Seu amor pela poesia e pela literatura, que permeia muitos de seus escritos, também se expressou no que é, sem dúvida, seu texto mais inesperado e original: a Carta do Papa Francisco sobre o papel da literatura na educação. Ele começa dizendo que “Muitas vezes, no tédio das férias, no calor e na solidão dos bairros desertos, encontrar um bom livro para ler torna-se um oásis, afastando-nos de outras escolhas que são nocivas”. Em seguida, ele expõe sua intenção: “Com esta carta, desejo propor uma mudança radical de atitude em relação à grande atenção que deve ser dada à literatura no contexto da formação dos candidatos ao sacerdócio”.

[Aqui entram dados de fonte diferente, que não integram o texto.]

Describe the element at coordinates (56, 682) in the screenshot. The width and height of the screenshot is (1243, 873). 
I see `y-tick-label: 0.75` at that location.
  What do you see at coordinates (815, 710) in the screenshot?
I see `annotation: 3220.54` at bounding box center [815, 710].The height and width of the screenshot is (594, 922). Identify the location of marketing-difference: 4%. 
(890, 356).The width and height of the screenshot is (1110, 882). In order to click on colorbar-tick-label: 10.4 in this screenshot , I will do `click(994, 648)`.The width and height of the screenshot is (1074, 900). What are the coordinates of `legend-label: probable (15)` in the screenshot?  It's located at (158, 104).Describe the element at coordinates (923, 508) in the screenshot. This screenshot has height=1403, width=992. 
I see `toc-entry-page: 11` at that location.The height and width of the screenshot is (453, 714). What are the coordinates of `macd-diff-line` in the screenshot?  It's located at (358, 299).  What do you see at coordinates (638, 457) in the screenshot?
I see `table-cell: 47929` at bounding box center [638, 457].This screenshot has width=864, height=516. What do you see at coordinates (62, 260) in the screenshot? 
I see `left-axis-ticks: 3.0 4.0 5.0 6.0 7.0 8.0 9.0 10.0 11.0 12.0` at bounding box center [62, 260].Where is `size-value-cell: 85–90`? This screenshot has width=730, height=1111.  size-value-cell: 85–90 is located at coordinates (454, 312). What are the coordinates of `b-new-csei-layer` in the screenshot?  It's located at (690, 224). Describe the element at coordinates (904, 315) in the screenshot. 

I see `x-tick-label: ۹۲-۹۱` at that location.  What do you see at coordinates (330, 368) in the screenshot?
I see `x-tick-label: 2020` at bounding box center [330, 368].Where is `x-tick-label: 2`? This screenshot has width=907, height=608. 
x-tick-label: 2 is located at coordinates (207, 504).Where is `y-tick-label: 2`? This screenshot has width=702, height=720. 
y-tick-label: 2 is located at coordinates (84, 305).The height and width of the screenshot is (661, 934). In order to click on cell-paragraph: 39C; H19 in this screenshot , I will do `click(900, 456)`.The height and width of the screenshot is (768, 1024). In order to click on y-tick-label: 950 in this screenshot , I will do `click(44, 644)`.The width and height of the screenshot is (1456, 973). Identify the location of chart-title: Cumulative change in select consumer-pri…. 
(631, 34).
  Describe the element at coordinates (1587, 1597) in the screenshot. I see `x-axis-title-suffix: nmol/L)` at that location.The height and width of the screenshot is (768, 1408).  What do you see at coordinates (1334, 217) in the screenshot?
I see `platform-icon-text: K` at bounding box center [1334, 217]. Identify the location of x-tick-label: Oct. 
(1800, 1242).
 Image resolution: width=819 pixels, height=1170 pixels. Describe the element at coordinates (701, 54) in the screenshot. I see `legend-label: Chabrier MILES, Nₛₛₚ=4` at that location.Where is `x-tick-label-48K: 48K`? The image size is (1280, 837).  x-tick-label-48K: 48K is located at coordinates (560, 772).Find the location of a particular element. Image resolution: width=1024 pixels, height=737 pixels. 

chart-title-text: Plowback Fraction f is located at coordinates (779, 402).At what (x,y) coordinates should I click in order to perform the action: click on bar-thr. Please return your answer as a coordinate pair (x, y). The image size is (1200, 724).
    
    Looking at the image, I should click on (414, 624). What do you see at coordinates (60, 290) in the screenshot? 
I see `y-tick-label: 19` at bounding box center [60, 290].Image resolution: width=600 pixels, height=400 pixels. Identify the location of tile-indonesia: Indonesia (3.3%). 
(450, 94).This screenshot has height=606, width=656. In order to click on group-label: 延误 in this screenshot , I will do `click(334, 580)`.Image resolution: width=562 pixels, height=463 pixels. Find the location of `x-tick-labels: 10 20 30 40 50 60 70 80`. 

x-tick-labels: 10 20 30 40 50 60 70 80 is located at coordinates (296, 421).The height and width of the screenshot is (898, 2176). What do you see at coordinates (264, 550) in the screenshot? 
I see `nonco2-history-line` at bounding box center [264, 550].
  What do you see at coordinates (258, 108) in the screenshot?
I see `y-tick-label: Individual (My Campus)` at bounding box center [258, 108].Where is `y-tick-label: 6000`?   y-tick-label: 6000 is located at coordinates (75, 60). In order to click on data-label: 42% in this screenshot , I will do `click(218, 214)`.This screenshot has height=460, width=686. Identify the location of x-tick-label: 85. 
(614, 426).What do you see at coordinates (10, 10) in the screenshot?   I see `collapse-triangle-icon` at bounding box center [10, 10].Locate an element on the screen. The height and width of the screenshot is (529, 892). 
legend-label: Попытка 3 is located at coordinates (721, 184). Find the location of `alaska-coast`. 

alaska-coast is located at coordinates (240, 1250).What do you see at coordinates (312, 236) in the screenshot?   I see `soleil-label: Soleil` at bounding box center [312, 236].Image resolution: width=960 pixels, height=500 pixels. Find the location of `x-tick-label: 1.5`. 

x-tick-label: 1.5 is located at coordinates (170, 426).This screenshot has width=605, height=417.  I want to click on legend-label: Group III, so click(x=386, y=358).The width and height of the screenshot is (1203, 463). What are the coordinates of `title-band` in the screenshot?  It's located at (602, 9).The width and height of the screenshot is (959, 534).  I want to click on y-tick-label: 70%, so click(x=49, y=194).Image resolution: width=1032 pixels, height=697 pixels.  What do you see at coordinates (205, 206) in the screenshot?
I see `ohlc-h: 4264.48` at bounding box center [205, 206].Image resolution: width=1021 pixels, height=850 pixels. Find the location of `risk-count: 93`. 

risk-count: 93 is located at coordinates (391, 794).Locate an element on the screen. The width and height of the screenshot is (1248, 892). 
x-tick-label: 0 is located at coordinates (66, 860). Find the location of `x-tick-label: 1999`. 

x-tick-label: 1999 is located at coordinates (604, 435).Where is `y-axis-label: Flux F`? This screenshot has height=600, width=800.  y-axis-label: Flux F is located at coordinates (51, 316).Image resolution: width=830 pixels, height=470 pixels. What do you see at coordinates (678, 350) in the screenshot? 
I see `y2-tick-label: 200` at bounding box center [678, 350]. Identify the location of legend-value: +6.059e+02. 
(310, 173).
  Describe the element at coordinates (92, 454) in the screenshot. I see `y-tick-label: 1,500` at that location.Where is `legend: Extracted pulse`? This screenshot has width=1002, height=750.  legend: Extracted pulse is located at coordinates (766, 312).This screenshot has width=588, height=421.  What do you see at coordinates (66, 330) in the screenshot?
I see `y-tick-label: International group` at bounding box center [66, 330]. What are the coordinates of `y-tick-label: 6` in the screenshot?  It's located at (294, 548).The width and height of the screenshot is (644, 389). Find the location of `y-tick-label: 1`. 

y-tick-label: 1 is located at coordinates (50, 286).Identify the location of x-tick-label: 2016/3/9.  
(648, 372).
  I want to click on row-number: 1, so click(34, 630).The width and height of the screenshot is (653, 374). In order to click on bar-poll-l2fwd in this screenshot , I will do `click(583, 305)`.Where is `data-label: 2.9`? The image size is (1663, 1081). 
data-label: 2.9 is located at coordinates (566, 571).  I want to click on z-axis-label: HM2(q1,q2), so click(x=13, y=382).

Isso é seguido por uma reflexão na qual ele relembra memórias pessoais de seu período como professor de literatura e que é, acima de tudo, uma inspirada e bem documentada ode à palavra escrita. É um elogio ao livro e à leitura que ecoa de algumas de suas principais imagens: “Ao lermos um texto literário, colocamo-nos na condição de ‘ver com os olhos dos outros’, adquirindo uma amplitude de perspectiva que alarga a nossa humanidade”, escreve ele, lembrando Marcel Proust, Jean Cocteau e Jorge Luis Borges.

Em um artigo publicado no Le Monde em 23 de agosto de 2024, William Marx, titular da cadeira de literatura comparada no Collège de France, comentou: “Vindas da pena de um papa, essas palavras são fortes, até mesmo revolucionárias. (...) Alguém pode acreditar mais do que esse papa no poder da literatura, na qual ele reconhece 'a principal tarefa confiada ao homem por Deus: a de dar nome aos seres e às coisas'?”

Crítica direta ao governo Trump

O amor de Francisco pela poesia não o impediu, entretanto, de ser particularmente direto quando o considerava necessário. Foi assim que seu último texto, a Carta aos Bispos dos Estados Unidos da América, publicada em 10 de fevereiro, foi vista como uma intervenção muito direta no debate público estadunidense. Desprovido de imagens ou metáforas, é um dos escritos mais críticos em relação à política do governo Trump sobre migrantes.

“Estou acompanhando de perto a grande crise que se desenrola nos Estados Unidos com o início de um programa de deportações em massa. A consciência corretamente formada não pode deixar de expressar um juízo crítico e seu dissenso em relação a qualquer medida que identifique, tácita ou explicitamente, o status ilegal de alguns migrantes com a criminalidade”, é sua condenação.

Em seguida, o papa convidou o governo dos EUA, em nome do “bem comum”, a acolher e integrar “os mais vulneráveis”. E, ao lembrar a necessidade de “uma política que regule uma migração ordenada e legal”, explica que isso não pode “ser realizado através do privilégio de alguns e do sacrifício de outros”, referindo-se aos “muros de ignomínia” que Trump ergueu entre os Estados Unidos e o México. A visita de Páscoa do vice-presidente dos Estados Unidos, J.D. Vance, católico nacionalista, na véspera da morte do pontífice, forneceu o pano de fundo para esse confronto entre duas visões do catolicismo. Um confronto que, sem dúvida, continuará em vista da eleição do novo chefe da Igreja.